The CAA published, in February 2003, the results of the last review of BAA’s London airports, covering the five year period up to 31 March 2008. In 2006/07, the price caps are £8.51 at Heathrow, £4.73 at Gatwick and £5.83 at Stansted. For Heathrow, the maximum increase per annum is set at RPI plus 6.5 per cent; and for Gatwick and Stansted at RPI.
Timetable for BAA designated airports reviews
December 2006: CAA publishes initial price control proposals for consultation
February 2007: Consultation closes
end March 2007: CAA makes price control reference to Competition Commission
September 2007: Competition Commission reports to CAA on price control reference
November 2007: CAA publishes firm proposals for Q5
January 2008: Consultation closes, oral hearings
March 2008: CAA price cap decision for Q5
April 2008: Q5 starts 1 April
The costs of security staff and facilities at BAA’s designated airports form a significant part of the cost base which is recovered through regulated airport charges. Following the heightened security status imposed at UK airports from August 2006, BAA has been reviewing with its airline users the levels of resourcing and operating processes necessary to meet the new security requirements in a sustainable manner and to provide adequate resilience to cope with any future changes. The CAA has encouraged this process, and will consider the outputs from this in the early part of 2007 as it develops its initial price control proposals prior to making the mandatory reference to the Competition Commission. In the current price caps, BAA can recover 75% of the additional costs (above a minimum threshold) arising from new security requirements. (The thresholds are £14m at Heathrow, £6m at Gatwick and £3m at Stansted.)

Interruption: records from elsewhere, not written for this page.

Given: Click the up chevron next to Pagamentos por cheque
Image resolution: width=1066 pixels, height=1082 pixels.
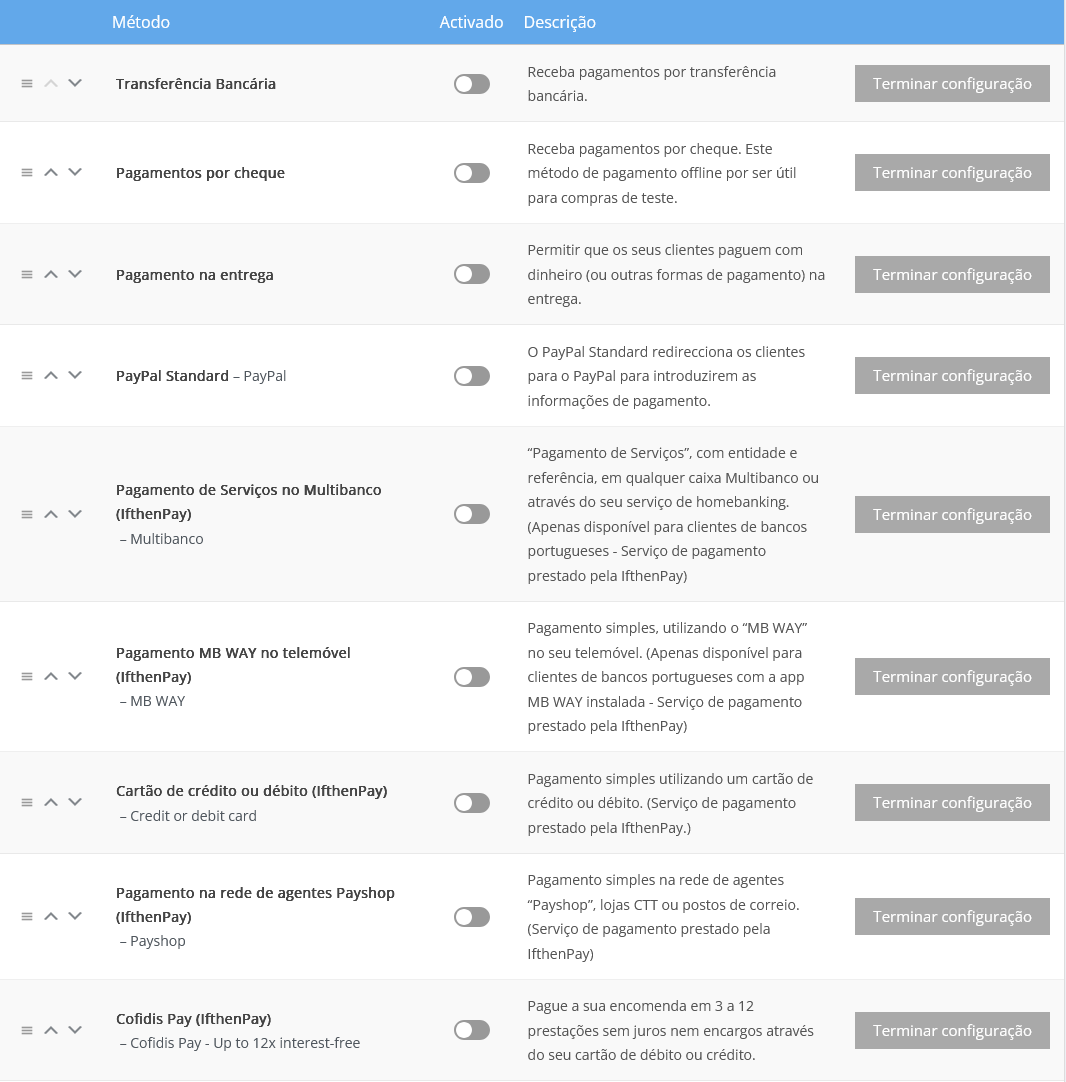Looking at the screenshot, I should (50, 172).
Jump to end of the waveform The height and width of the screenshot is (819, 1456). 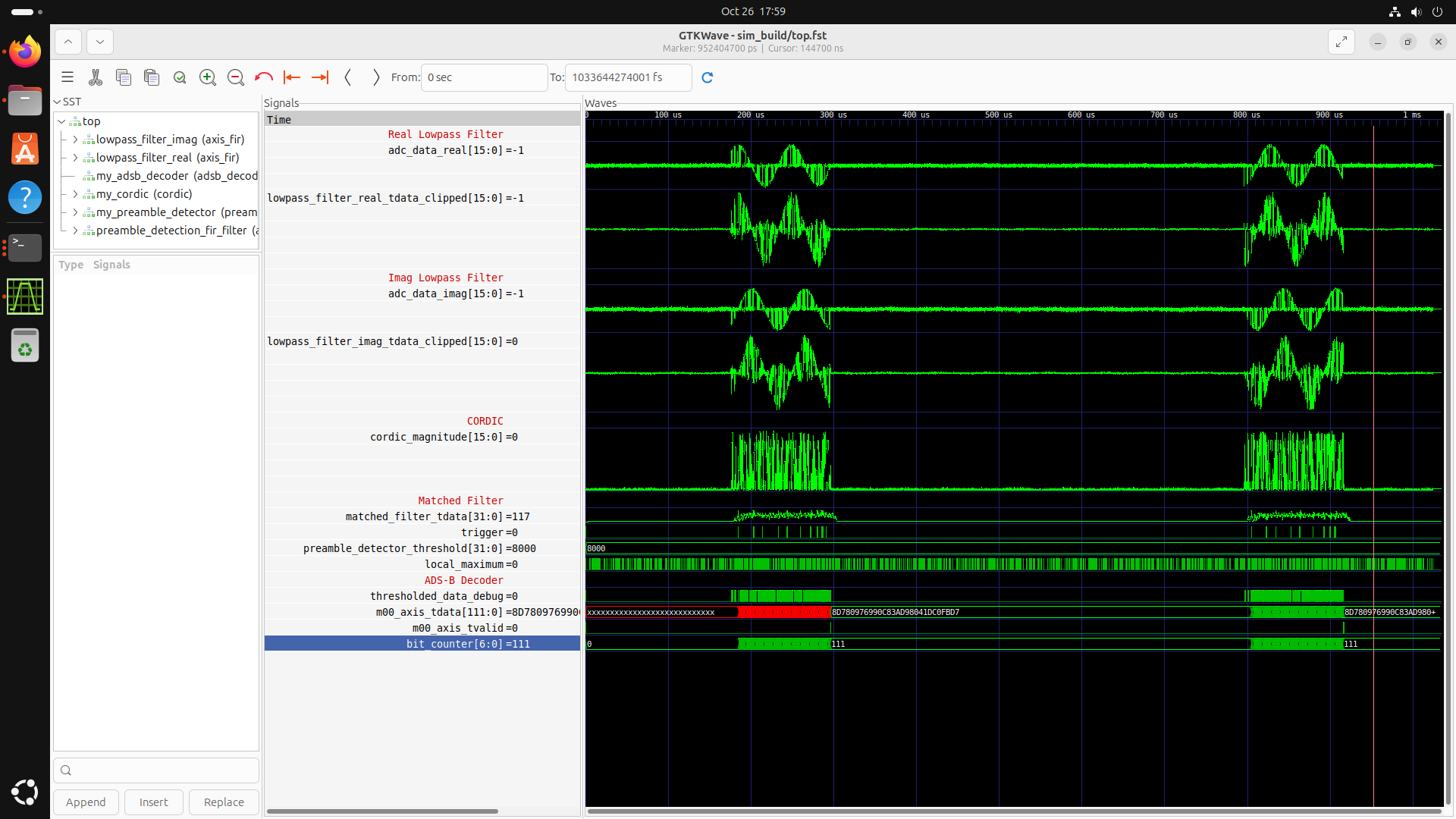click(x=319, y=77)
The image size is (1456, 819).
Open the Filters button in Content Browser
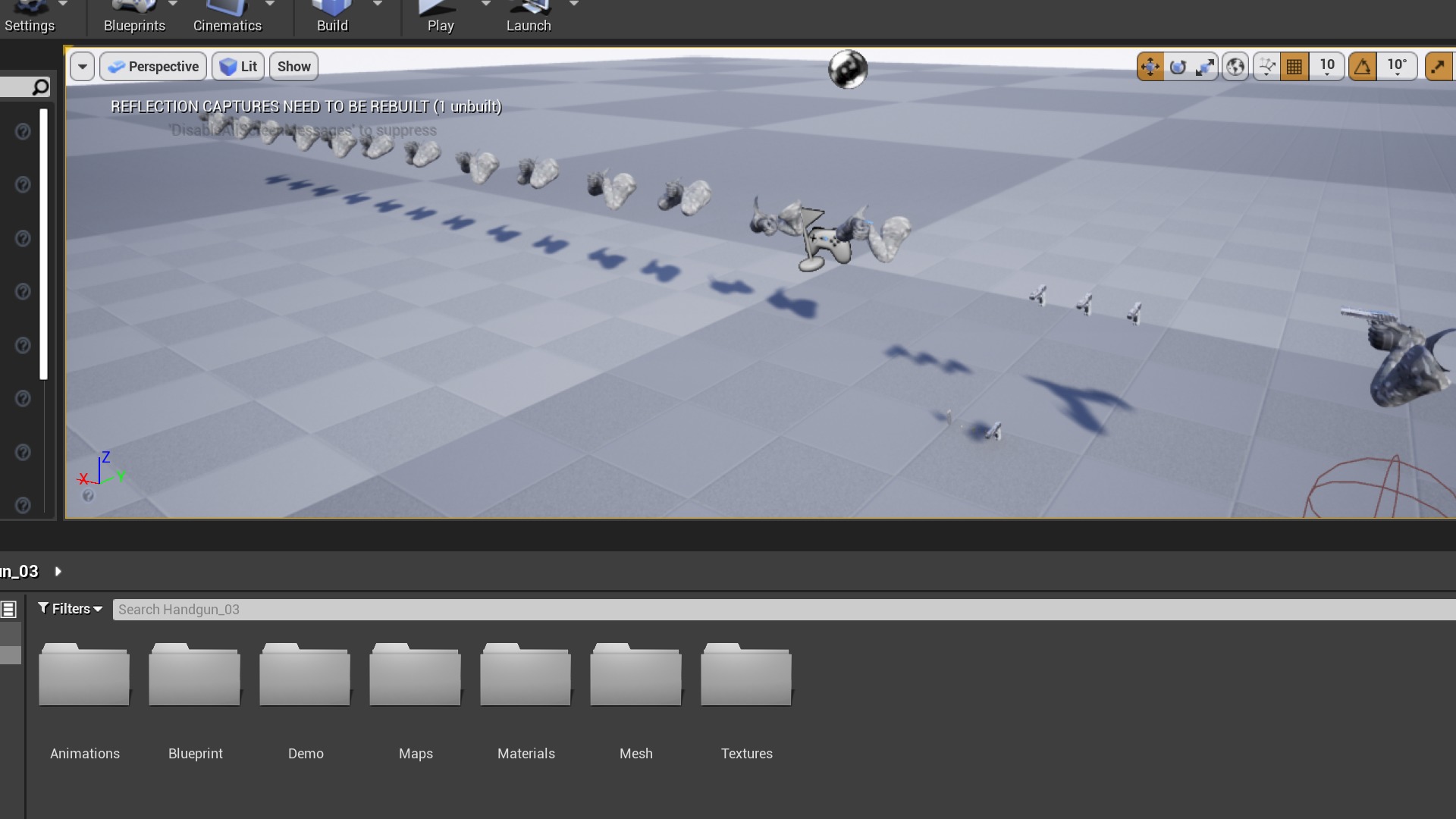[x=71, y=609]
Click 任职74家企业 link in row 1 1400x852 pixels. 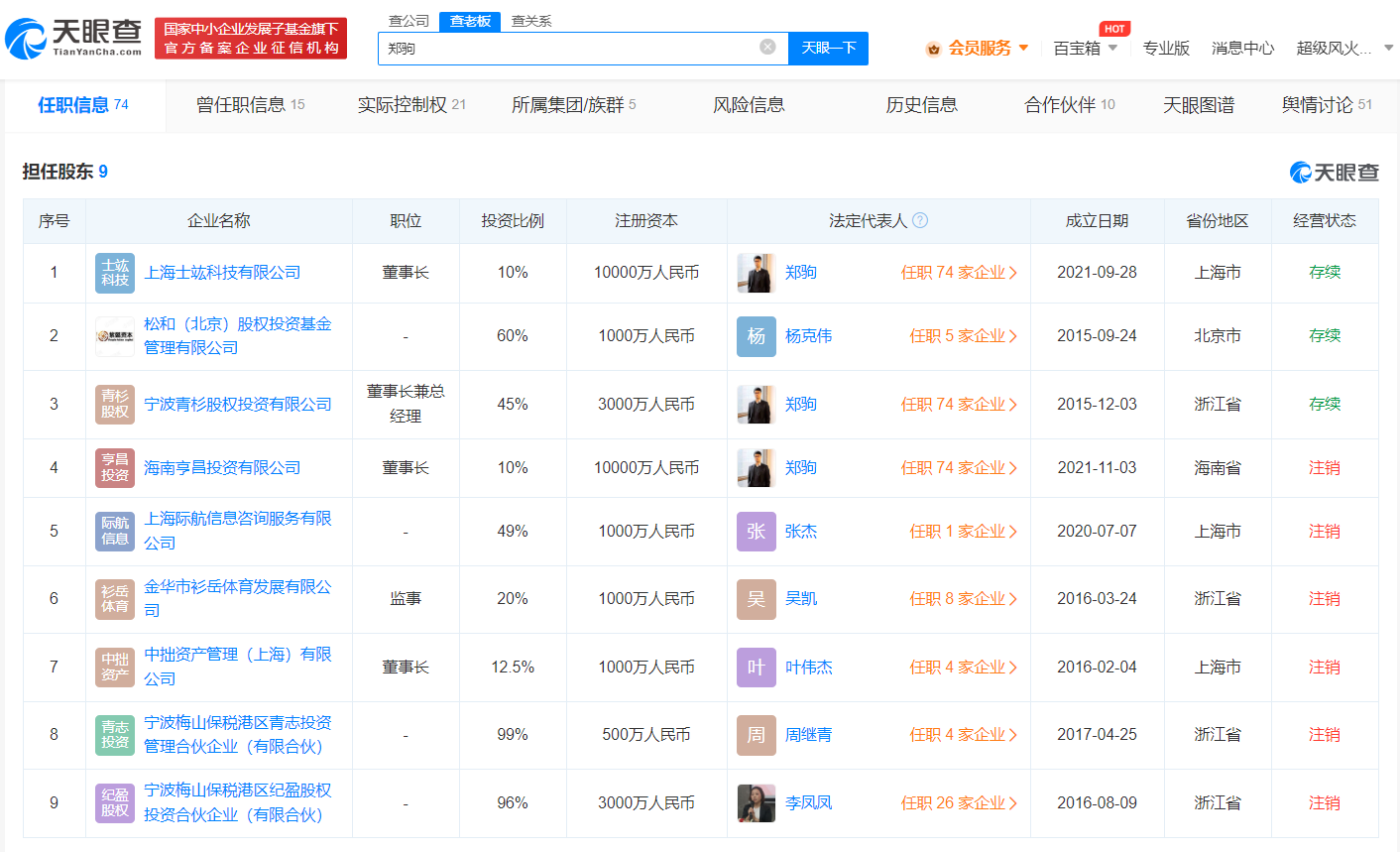(x=960, y=271)
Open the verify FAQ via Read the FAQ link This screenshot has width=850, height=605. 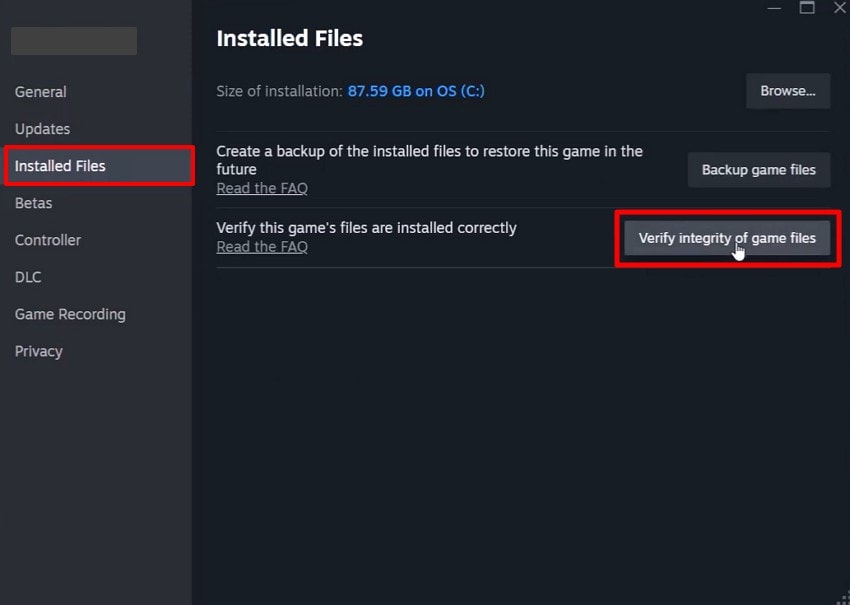coord(262,246)
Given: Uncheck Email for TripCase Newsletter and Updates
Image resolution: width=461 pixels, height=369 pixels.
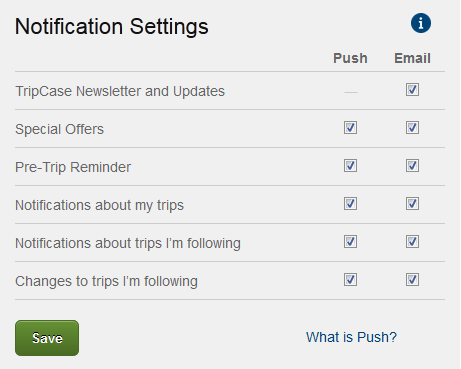Looking at the screenshot, I should (x=412, y=90).
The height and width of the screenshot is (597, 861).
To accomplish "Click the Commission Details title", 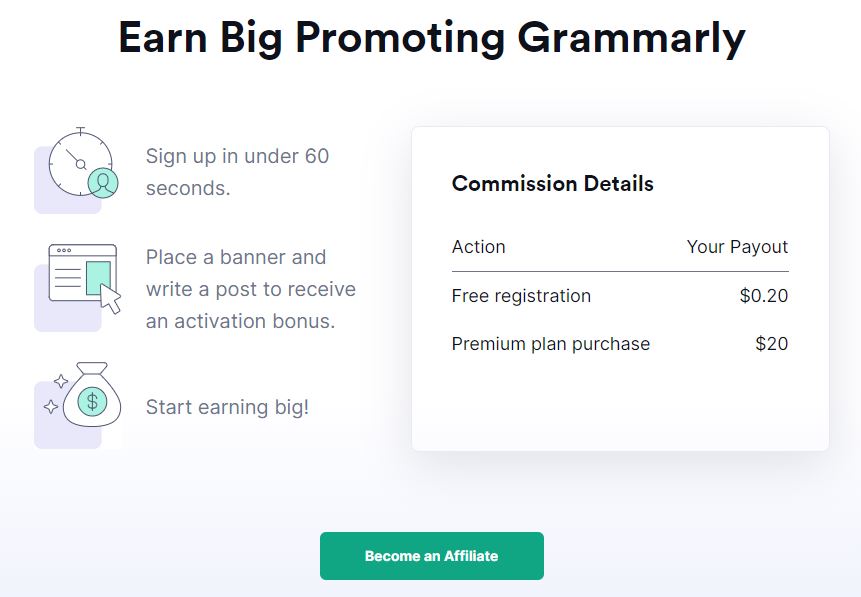I will [x=552, y=183].
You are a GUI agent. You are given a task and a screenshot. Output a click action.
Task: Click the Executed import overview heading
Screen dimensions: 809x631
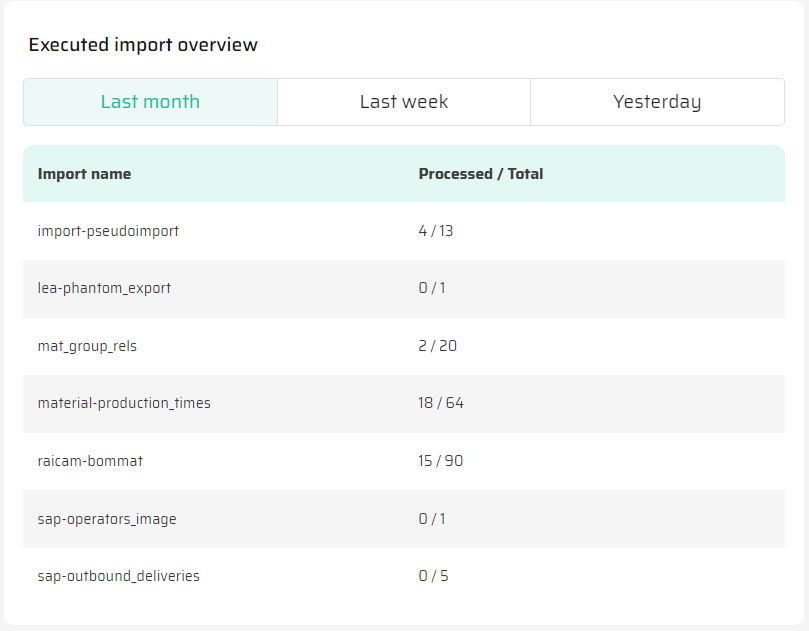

The CAA has set a standard under which 95% of passengers should queue for no more than 10 minutes at security in Heathrow and Gatwick. If the standards are not met BAA has to pay rebates to airlines.
Cost of capital
At the last price control decision in February 2003, the CAA set price caps on the basis of an assessed cost of capital for each airport of 7.75%, on a pre-tax real basis. As part of the current price control review, the CAA is conducting an assessment of the costs of capital in order to inform the level of the price controls in the next five year period (1 April 2008 to 31 March 2013). The CAA will publish, for consultation, analysis and evidence on this issue as part its initial price control proposals in December 2006.